Recently the subject of vector optical field has attracted much interest in linear and nonlinear optics realms due to its unique and novel properties and potential applications [1–3]. In contrast to most of the past research based on spatially homogeneous polarization states such as linear, elliptical, and circular polarization, the vector optical fields deal with inhomogeneous states of polarization in the field cross section. The vector optical fields have been studied intensively. For instance, focusing a radially polarized beam can lead to the smallest possible spot size [4, 5], and the angular optical momentum from the vector optical field has been demonstrated [6]. Evanescent waves, also known as inhomogeneous waves [7], have a long history and have been the subject of many studies and appear in many branches of physics [8]. The evanescent waves of nonparaxial beams have been extensively studied [8–13], due to the novel properties and potential applications in many areas, such as nanophotonics, guided optics, internal reflection spectroscopy, and optical microscopy [8]. Generation and applications of evanescent wave with different systems and instruments have been reported [14–16]. R. Merlin and his colleagues described the contribution of pure evanescent waves to focused fields for generating a small focal spot beyond diffraction limit [17, 18]. More recently, the evanescent waves of radially polarized and azimuthally polarized optical fields have been demonstrated [19–21].
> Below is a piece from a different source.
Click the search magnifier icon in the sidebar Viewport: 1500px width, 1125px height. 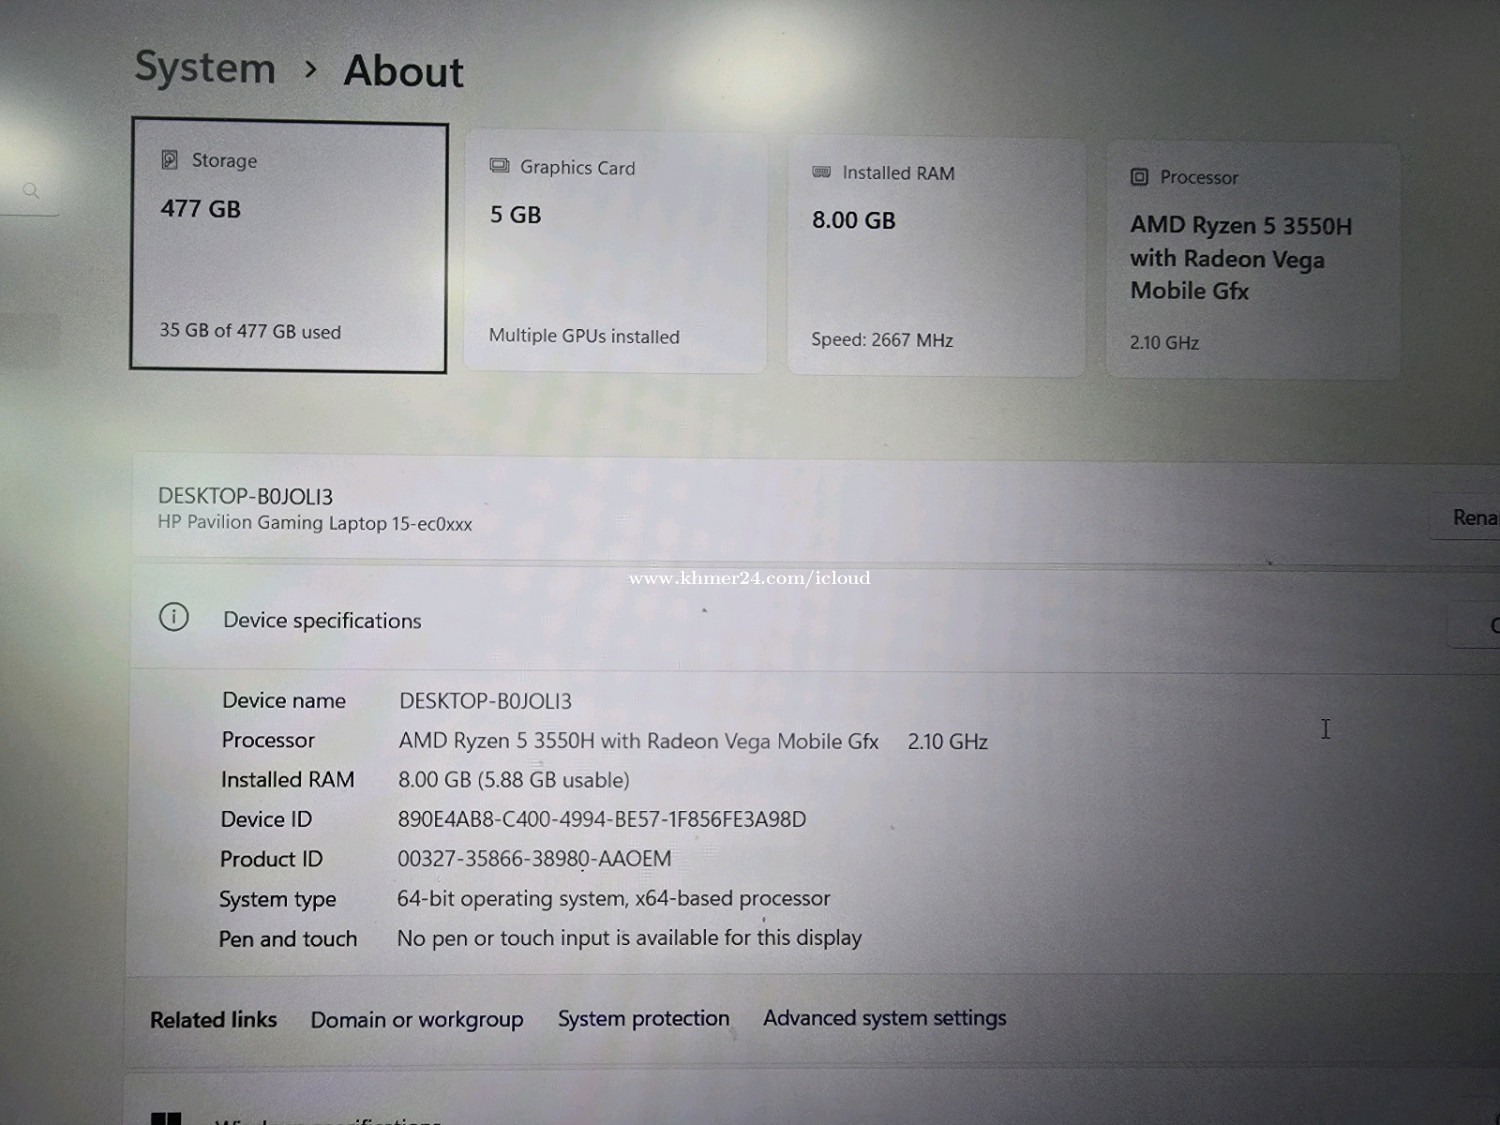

In this paper, we study the evanescent wave of an arbitrary vector optical field with inhomogeneous states of polarization in the cross section of the field. The TE and TM terms (i.e. transverse electric mode (TE) term and transverse magnetic mode (TM) term in term of its vector angular spectrum) of the evanescent wave and the propagating wave of the cylindrical vector optical field are derived by the vector angular spectrum method. Propagation of the wavefield in z direction in free space is described by the propagation of the angular spectrum in the near field as well as in the far field since the angular spectrum propagation method is a solution of the Helmholtz equation [22, 23]. Two other ways to characterize such propagation are in terms of the Fresnel and the Fraunhofer approximation, but they are valid only under certain constraints. Recently, the focused azimuthal-variant vector beams have been studied under the nonparaxial and paraxial approximations by using the vectorial Rayleigh-Sommerfeld formulae [24] which can also be derived from the angular method [23]. Here in this paper, the ratio of the evanescent wave and the propagating wave of a cylindrical vector optical field as a function of the propagation distance in the near field is investigated. The intensity (squared modulus) distributions of the TE and TM terms of the propagating and the evanescent waves are analyzed in detail. These results, therefore, provide useful information on how to spatially manipulate the evanescent waves of a vector cylindrical optical field in the near field by choosing appropriate states of polarization in the cross-section of the field.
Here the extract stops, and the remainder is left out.